ОТРЫВОК:
——

Гапон достаточно взбудоражил народ. Дальнейшее довершили революционеры. По воспоминаниям Максимилиана Волошина, накануне шествия неизвестные, нагнетая напряженность, бегали по городу и били стекла в домах.
Когда изо всех концов города двинулись к центру города колонны 11 отделений «Собрания», то при их встрече с войсками вновь, как и в Москве, из толпы народа раздавались выстрелы. На Васильевском острове одной из колонн был захвачен оружейный склад, построены баррикады. В других местах проявлялся эффект несдерживаемой толпы, которая не могла, а часто и не собиралась останавливаться на предупредительные выстрелы.
Увидев войска у Нарвских ворот, Гапон вместо того, чтобы призвать народ разойтись, как опять-таки подобало священнику, истерически призвал всех «к свободе или к смерти». От раздавшегося в ответ на это залпа о. Георгий был спасен шедшим рядом с ним Рутенбергом, который затащил его в подворотню, остриг и потащил на квартиру к М. Горькому писать прокламацию, которая начиналась словами: «Так отомстим же проклятому народом царю!»
«Гапон каким-то чудом остался жив, – писал поздно вечером 9 января Горький, – лежит у меня и спит. Он теперь говорит, что царя больше нет, нет Бога и Церкви…»
Работа совершилась воистину адова. По данным полиции, погибло 120 человек, около 300 ранено. Либералы называли цифру в несколько тысяч пострадавших…
Совершилось то, что хотели революционеры. Люди шли к Зимнему дворцу настроенные верноподданнически. Среди возвращавшихся в царя не верил никто. Началась революция 1905 года.

——

ЗАДАНИЯ:
**A)** Сколько человек погибло по данным полиции, согласно отрывку?
**B)** Процитируйте из отрывка всё, начиная со слов «Гапон достаточно взбудоражил» и вплоть до слов «стекла в домах.».

ИСХОДНЫЕ ДАННЫЕ:
——

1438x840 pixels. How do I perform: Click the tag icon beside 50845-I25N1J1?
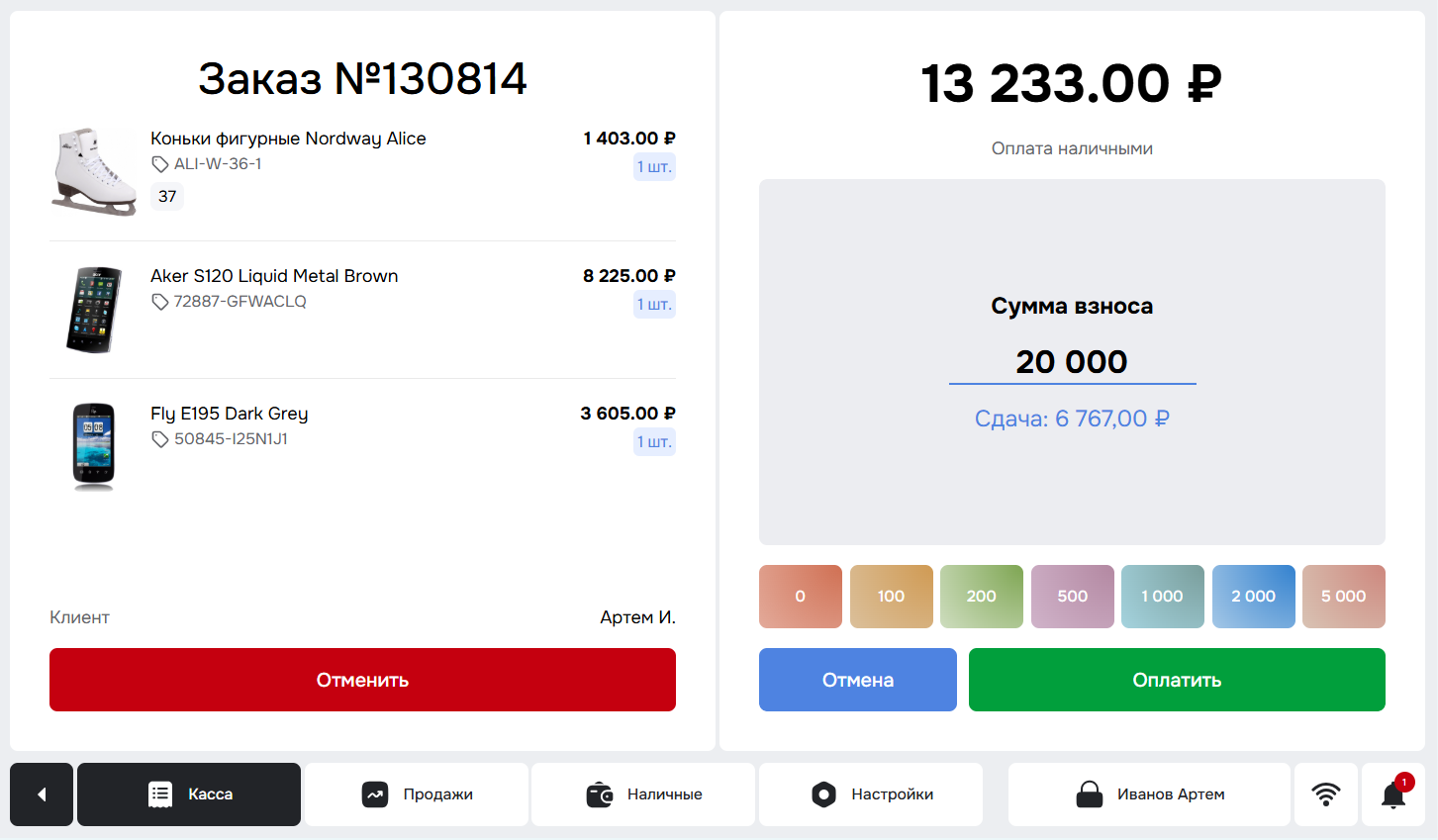point(159,439)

——

ОЖИДАЕМЫЕ РЕЗУЛЬТАТЫ:
**A)** 120 человек.

**B)**
Гапон достаточно взбудоражил народ. Дальнейшее довершили революционеры. По воспоминаниям Максимилиана Волошина, накануне шествия неизвестные, нагнетая напряженность, бегали по городу и били стекла в домах.